‘When Islam Nearly Conquered All’ (2017)

In the 16th century the Turks of the Ottoman Empire tried three times to conquer all of Europe. The closest they came was the siege of Malta.

When Islam Nearly Conquered All

It seems like a chapter in the Bible: an irresistible heathen force attacks an immovable object held in place by God… and is destroyed. You don’t think that small force defending Malta did it without the grace of God, do you?

“The Great Siege of Malta, 1565” makes inspiring reading.

But we wonder: will Europe ever defend itself again? Or will the globalists simply gobble it up for breakfast while Islamic “migrants” take over?

It’s entirely up to God.

When Islam Nearly Conquered All

The Great Siege of Malta 1565 by Ernle Bradford (1961)

Heidi sent me a copy of this book. It made for gripping reading.

In 1565 the Ottoman Empire, under Sultan Suleiman the Magnificent, was the strongest single military force in all the world. Suleiman tried to conquer all of Europe by land, but was stopped at the gates of Vienna. He then tried to conquer by sea.

One small obstacle opposed him: the fortified island of Malta, held by the Knights of St. John commanded by their Grand Master, Jean de La Vallette. Expecting to reduce the island in a matter of days, and so break through into the Western Mediterranean, Suleiman sent an army and a fleet, a great armada carrying at least 30,000 men, artillery and siege equipment galore. Against them, La Vallette had some 500 knights and squires, three or four thousand regular soldiers and cavalry, and another few thousand hastily-equipped native Maltese “irregulars.” With these he had three forts to defend–and no realistic help of assistance from any European power.

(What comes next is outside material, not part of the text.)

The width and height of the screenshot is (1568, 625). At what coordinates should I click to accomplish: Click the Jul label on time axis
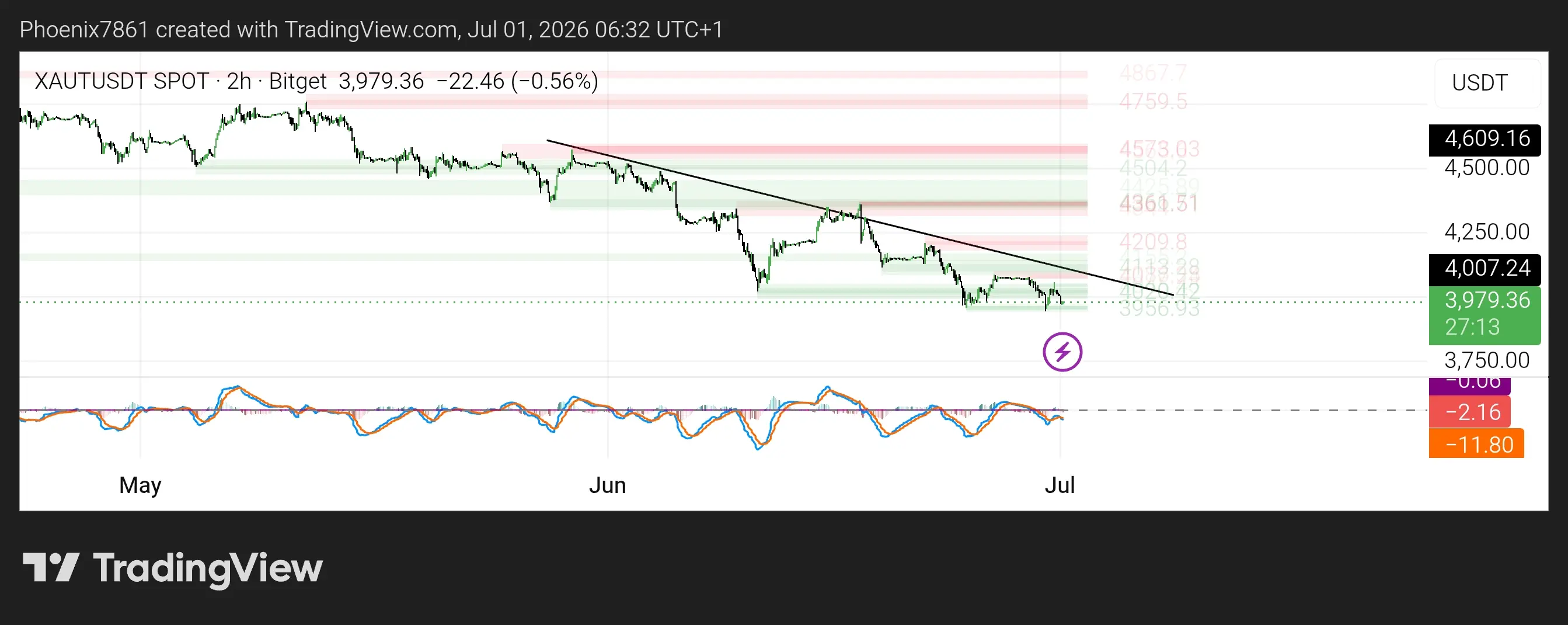tap(1060, 485)
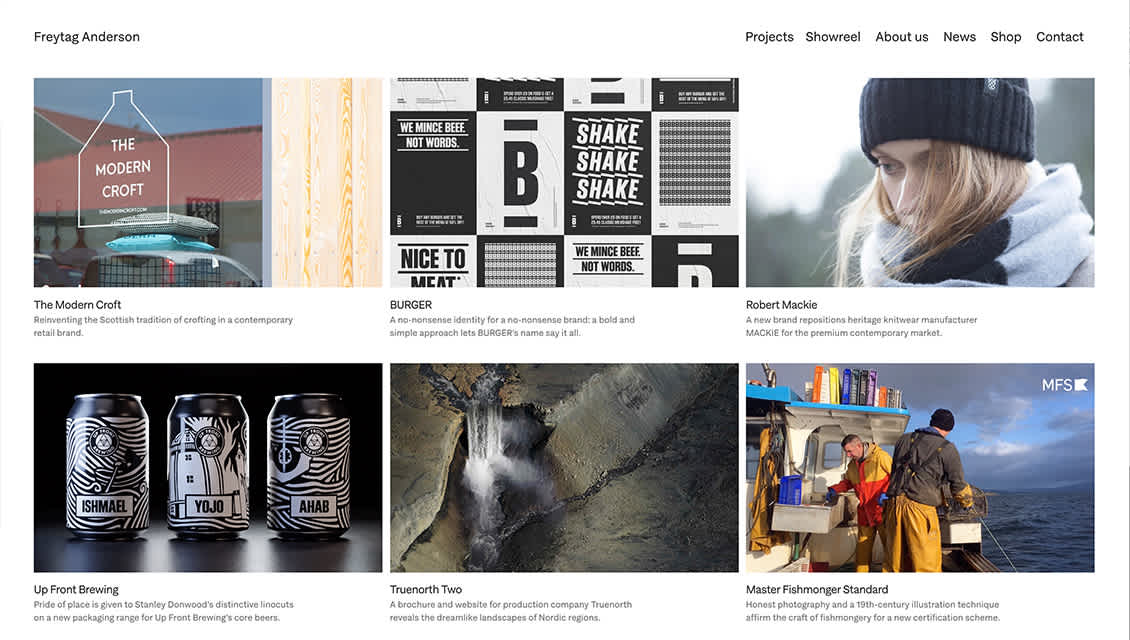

With day-and-night artillery support, the Turks threw wave after wave of attackers against the forts. The smallest and oldest of the forts, St. Elmo, which the Ottomans expected to wipe out in just a few days, resisted to the last man and ate up over a month, costing the attackers some 4,000 casualties.

The other two forts, St. Angelo and Birgu, with breaches torn into their walls by cannonballs, bombarded from all directions day and night, nevertheless repelled every attack. Incredibly, the Turks, having suffered terrible losses (at least 25,000 men, according to contemporary sources), were forced to withdraw. Very few of that great army made it back alive to Constantinople.

Enduring every kind of privation, forced to fight while carrying great wounds, cut off from the outside world, the knights and their soldiers held the island.

Suleiman tried one more time, in 1571, to break through Christendom’s defenses. His fleet was decisively defeated in the Battle of Lepanto. This began the long decline of the Ottoman Empire, culminating in its final destruction in World War I.

The extraordinary heroism and devotion of the Knights of St. John changed the course of world history. We can’t help but wonder if Europe will ever again be able, or even willing, to defend itself so valiantly. It is once again being attacked by Islam, this time without military force. But instead of the knights we have all these characters who seem to have crawled out from a murky Swedish movie.

Omnipotent God will decide whether Europe will survive, this time.

Who would you rather have defending you? The Knights of St. John, or a lot of self-serving globalists whose god is their bank account and whose creed is radical moral uncertainty?